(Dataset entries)
_ _ _ _

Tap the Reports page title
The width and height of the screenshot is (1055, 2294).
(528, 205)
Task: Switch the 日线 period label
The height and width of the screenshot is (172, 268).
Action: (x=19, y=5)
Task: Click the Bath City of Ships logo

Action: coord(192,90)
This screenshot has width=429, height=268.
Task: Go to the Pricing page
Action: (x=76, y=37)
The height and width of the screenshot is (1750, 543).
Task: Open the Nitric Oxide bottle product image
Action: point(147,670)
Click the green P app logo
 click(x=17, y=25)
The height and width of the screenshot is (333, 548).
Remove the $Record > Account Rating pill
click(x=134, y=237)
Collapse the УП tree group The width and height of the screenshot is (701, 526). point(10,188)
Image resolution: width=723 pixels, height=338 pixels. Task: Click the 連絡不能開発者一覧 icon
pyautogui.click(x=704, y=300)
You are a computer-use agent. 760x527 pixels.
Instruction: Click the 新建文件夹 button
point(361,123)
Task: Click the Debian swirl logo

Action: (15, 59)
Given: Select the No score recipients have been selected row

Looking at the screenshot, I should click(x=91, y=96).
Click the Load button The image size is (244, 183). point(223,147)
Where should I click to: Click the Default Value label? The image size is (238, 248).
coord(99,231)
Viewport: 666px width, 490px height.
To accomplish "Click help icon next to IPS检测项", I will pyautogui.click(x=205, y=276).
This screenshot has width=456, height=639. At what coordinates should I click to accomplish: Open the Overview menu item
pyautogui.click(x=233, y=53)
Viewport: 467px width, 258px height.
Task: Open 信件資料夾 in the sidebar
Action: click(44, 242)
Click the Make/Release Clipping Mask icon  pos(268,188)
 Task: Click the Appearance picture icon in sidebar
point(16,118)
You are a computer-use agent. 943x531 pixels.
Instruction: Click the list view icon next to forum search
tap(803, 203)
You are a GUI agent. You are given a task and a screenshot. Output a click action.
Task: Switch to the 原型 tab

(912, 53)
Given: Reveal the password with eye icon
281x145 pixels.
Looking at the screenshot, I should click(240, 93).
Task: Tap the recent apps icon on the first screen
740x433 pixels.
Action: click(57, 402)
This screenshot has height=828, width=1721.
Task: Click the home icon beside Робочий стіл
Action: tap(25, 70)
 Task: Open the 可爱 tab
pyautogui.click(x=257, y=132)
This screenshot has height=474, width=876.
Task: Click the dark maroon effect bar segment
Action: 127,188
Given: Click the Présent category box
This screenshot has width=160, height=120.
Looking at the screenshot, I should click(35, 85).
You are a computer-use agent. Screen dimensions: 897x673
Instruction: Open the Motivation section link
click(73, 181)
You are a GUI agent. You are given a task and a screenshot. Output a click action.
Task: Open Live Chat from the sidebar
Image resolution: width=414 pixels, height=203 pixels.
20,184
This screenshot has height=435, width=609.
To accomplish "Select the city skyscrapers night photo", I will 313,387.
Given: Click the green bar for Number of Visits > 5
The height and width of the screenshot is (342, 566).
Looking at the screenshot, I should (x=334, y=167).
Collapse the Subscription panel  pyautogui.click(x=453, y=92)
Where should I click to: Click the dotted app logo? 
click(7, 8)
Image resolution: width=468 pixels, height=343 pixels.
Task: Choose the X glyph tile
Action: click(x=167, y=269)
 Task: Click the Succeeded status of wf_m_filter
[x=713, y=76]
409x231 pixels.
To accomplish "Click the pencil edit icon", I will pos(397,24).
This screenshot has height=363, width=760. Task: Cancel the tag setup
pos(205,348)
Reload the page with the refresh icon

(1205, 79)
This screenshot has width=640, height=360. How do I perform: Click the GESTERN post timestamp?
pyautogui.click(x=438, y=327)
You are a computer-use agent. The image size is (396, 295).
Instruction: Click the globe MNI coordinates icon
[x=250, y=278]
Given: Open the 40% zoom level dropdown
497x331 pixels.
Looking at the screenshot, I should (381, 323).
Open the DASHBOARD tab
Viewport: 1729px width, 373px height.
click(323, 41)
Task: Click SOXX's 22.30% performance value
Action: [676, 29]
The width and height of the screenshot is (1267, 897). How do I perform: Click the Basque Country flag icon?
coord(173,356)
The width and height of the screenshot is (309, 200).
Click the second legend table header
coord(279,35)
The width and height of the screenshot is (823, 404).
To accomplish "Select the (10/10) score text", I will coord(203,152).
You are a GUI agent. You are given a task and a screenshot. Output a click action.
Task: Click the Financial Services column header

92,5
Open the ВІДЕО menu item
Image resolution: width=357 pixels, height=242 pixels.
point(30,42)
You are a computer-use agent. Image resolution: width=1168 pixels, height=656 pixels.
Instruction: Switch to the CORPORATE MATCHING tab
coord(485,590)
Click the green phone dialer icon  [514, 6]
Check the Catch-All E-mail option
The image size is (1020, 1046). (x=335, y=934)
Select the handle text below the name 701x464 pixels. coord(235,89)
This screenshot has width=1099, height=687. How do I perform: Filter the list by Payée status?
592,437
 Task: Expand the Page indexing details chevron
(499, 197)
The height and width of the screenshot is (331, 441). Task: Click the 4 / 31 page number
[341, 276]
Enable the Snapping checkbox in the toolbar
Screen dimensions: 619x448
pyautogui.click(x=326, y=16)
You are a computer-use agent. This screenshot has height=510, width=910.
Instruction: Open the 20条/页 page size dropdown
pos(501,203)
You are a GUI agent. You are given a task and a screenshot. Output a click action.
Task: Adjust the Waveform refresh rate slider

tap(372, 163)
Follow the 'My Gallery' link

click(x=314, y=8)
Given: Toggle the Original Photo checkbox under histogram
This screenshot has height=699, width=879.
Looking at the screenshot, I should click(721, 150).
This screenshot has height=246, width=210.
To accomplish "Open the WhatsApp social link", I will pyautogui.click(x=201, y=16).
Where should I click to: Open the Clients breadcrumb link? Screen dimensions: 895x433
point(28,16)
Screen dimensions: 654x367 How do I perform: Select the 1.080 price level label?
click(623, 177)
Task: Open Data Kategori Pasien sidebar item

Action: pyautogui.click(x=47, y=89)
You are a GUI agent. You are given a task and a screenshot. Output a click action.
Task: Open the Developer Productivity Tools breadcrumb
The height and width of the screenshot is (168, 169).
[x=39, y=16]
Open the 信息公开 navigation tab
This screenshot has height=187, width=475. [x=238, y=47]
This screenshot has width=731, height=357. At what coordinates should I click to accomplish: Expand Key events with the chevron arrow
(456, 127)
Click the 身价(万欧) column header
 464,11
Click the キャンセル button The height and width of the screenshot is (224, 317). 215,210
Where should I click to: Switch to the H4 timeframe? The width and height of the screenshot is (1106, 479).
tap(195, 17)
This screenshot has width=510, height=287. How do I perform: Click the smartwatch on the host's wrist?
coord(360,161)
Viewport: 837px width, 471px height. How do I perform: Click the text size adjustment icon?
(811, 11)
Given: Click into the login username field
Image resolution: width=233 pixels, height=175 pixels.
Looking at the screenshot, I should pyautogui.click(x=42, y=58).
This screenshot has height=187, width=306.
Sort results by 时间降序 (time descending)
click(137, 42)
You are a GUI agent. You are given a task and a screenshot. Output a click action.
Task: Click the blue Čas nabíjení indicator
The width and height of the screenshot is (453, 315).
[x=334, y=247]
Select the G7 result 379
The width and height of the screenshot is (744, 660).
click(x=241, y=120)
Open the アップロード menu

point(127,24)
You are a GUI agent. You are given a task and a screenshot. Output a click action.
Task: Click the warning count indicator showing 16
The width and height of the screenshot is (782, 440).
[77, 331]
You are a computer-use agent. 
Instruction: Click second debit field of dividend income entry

_ _ _ _

## WHAT YOU ARE ASKED TO DO
Nothing beyond the line containing "You are a computer-use agent. 760x527 pixels." is to be output; the lines above, from the first one onward to that line, are to be transcribed exactly.

## WRITTEN RESPONSE
Tap the Reports page title
The width and height of the screenshot is (1055, 2294).
(528, 205)
Task: Switch the 日线 period label
The height and width of the screenshot is (172, 268).
Action: (x=19, y=5)
Task: Click the Bath City of Ships logo

Action: coord(192,90)
This screenshot has width=429, height=268.
Task: Go to the Pricing page
Action: (x=76, y=37)
The height and width of the screenshot is (1750, 543).
Task: Open the Nitric Oxide bottle product image
Action: point(147,670)
Click the green P app logo
 click(x=17, y=25)
The height and width of the screenshot is (333, 548).
Remove the $Record > Account Rating pill
click(x=134, y=237)
Collapse the УП tree group The width and height of the screenshot is (701, 526). point(10,188)
Image resolution: width=723 pixels, height=338 pixels. Task: Click the 連絡不能開発者一覧 icon
pyautogui.click(x=704, y=300)
You are a computer-use agent. 760x527 pixels.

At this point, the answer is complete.